** start Provided information **

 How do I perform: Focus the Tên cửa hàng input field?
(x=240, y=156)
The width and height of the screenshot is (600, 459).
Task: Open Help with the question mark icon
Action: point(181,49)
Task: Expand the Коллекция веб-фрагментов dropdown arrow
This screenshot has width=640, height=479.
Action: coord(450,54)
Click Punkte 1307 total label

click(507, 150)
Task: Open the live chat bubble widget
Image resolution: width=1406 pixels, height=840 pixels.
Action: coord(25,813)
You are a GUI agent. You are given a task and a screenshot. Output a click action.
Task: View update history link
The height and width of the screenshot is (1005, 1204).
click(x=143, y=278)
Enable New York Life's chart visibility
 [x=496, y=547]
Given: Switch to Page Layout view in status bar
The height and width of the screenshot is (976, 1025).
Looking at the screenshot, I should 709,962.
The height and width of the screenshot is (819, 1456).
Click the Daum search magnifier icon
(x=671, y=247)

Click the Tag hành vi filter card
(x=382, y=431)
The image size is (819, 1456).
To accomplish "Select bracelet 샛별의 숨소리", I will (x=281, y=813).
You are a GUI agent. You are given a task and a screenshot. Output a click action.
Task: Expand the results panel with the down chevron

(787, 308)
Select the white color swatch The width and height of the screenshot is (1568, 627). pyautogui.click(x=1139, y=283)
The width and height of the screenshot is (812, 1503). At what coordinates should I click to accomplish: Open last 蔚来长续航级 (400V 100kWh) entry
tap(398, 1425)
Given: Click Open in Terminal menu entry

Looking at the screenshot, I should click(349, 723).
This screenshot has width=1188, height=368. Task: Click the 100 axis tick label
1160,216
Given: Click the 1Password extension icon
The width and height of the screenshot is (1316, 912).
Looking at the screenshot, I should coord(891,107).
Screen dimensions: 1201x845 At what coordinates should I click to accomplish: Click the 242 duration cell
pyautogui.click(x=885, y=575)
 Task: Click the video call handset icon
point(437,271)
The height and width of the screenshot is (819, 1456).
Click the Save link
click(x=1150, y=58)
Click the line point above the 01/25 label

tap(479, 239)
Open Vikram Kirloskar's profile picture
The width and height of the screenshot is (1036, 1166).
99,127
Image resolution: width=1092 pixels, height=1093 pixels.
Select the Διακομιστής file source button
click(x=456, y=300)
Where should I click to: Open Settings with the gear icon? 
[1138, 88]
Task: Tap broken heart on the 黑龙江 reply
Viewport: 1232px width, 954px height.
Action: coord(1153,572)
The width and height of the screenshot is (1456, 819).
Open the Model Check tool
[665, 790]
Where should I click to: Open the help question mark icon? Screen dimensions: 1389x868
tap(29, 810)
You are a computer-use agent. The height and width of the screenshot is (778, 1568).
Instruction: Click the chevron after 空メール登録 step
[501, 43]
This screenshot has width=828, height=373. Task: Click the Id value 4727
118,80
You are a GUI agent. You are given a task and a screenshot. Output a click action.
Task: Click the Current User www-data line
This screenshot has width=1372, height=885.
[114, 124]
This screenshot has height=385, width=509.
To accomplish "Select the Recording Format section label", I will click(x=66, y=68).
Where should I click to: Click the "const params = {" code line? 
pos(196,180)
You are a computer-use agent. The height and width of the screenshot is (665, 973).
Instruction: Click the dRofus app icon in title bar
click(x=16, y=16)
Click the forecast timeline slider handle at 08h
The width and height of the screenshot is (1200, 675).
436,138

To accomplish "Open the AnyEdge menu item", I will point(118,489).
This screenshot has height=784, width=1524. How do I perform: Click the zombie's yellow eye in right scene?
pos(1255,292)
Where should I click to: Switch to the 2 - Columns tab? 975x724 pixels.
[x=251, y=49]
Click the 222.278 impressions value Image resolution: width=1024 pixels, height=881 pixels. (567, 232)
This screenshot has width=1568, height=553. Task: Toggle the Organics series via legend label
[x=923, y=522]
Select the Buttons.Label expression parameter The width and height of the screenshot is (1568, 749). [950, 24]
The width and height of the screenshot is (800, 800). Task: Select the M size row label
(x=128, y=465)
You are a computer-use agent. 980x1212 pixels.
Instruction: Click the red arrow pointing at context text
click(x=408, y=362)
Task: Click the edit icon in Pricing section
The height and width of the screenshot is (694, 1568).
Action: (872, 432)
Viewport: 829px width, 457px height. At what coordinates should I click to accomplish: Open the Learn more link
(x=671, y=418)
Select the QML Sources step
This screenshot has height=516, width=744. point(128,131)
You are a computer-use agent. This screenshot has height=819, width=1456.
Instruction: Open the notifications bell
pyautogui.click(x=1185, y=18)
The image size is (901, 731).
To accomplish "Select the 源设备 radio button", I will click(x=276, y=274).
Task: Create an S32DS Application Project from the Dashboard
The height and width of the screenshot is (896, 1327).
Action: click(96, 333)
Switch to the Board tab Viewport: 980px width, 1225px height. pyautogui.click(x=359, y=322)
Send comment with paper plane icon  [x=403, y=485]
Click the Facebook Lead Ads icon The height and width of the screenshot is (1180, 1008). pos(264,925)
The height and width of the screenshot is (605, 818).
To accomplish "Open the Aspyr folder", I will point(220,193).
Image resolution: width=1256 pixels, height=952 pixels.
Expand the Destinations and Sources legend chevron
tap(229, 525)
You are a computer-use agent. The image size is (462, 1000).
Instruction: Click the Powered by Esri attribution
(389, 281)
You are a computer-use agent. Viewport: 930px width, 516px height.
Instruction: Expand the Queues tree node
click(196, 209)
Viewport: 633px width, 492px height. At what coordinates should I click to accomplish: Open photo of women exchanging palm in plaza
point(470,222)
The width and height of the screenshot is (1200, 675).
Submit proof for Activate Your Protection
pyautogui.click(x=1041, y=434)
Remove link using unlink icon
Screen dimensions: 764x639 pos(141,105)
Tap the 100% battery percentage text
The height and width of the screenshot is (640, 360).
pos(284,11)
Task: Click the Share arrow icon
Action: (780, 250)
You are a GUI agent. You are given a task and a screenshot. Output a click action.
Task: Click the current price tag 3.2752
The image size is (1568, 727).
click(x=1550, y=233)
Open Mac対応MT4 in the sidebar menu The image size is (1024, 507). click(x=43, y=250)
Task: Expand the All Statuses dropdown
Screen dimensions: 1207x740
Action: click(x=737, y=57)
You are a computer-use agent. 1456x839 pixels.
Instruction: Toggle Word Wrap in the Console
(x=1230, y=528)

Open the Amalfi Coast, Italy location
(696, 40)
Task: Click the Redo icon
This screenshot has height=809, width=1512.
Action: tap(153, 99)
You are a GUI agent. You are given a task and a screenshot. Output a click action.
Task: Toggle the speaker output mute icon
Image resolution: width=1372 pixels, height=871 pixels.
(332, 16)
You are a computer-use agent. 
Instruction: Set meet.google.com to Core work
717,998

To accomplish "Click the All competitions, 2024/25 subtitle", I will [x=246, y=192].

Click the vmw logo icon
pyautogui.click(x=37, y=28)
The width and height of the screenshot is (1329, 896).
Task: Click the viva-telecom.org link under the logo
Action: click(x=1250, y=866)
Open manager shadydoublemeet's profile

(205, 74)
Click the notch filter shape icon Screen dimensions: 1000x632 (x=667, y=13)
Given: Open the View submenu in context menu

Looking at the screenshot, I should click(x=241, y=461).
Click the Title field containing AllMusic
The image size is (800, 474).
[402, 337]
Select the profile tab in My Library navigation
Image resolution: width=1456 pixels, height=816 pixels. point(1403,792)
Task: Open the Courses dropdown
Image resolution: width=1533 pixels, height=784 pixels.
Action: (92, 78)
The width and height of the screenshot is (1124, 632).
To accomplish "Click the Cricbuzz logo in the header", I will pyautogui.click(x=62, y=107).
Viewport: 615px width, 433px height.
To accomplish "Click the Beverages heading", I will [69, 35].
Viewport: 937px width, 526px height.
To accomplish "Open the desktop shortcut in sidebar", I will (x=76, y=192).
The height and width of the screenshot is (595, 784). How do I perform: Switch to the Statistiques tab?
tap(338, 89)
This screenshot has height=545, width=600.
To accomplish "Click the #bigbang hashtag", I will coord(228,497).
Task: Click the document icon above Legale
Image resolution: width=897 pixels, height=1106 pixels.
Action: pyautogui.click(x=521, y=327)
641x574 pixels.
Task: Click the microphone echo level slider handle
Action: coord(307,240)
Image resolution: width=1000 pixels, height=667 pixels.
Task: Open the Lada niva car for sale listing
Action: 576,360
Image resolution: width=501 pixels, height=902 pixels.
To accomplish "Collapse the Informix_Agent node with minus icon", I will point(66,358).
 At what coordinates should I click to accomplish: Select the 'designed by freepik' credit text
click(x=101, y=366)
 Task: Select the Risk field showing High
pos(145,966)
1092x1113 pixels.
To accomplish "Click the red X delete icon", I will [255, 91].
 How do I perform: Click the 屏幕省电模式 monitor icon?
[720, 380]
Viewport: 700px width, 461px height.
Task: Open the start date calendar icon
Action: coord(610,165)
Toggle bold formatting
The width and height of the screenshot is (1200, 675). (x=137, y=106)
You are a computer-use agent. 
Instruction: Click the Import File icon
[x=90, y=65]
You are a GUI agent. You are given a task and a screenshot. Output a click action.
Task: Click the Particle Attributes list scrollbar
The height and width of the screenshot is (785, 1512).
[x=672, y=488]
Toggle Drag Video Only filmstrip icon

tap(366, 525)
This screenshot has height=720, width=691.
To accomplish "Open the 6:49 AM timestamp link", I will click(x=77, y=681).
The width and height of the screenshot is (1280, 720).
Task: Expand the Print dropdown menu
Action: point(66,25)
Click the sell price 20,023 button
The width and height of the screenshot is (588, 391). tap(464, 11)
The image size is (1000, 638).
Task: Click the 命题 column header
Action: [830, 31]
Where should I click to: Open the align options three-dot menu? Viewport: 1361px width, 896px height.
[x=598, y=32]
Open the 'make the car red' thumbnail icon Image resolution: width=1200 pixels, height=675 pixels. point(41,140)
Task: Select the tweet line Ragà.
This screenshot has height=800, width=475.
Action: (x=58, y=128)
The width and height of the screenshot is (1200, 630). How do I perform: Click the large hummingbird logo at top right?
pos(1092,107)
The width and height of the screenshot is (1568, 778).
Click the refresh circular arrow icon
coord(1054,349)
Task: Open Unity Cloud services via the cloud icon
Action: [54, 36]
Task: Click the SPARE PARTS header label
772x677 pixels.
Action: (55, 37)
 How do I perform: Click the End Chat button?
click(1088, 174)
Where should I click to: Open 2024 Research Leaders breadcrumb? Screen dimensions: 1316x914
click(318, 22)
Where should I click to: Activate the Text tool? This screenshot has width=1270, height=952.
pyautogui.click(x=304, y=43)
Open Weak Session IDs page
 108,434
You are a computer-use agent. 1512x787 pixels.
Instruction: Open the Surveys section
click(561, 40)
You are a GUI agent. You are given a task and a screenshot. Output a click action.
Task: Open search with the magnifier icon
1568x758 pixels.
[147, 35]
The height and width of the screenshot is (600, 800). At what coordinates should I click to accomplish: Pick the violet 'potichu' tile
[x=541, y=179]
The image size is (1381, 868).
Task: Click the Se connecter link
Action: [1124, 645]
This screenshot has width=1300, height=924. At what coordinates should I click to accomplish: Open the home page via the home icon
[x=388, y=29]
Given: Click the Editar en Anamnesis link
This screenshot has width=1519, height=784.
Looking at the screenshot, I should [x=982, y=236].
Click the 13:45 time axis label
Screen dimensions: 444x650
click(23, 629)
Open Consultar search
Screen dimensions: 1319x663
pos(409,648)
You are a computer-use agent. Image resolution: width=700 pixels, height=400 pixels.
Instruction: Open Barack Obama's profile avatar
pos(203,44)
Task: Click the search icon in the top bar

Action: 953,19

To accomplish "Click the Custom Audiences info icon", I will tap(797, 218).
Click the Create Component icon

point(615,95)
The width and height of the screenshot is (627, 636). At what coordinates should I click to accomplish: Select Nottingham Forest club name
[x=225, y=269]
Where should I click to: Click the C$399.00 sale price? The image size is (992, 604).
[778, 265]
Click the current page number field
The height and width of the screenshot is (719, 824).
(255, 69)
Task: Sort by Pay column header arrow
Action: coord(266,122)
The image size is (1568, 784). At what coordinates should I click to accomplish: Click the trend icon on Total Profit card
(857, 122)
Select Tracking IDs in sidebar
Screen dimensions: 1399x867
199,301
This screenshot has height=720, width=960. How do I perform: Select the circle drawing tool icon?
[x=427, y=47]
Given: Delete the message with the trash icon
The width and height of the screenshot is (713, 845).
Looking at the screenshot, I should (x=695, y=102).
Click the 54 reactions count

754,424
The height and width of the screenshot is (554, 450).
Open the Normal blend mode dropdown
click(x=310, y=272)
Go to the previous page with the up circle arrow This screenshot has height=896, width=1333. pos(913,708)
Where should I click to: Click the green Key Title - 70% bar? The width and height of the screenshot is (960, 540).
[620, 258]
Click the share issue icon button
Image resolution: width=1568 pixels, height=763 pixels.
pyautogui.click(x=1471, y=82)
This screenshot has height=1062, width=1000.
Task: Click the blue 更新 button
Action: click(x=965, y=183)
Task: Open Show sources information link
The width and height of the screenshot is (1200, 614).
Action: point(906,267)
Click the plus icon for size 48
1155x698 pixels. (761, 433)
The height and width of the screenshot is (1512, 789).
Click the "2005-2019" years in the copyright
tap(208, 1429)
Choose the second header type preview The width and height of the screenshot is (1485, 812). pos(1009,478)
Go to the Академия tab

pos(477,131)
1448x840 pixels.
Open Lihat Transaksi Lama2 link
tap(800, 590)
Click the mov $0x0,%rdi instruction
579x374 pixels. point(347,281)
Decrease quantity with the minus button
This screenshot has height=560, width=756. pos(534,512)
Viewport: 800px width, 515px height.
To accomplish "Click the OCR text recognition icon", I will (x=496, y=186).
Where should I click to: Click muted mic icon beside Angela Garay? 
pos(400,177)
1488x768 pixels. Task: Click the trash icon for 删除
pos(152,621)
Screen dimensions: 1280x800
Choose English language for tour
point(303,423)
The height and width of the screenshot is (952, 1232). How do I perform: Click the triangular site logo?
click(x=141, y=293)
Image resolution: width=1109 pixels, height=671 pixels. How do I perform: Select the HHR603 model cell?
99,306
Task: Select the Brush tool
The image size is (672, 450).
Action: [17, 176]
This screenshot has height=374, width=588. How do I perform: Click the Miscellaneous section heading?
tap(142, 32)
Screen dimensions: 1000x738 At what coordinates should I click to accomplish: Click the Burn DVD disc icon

** end Provided information **

◆ **Aim of the exercise**:
Please count the lines in the records that contain the string "logo", treating uppercase and lowercase as different, and give only the number.

◆ **Exercise response**:
5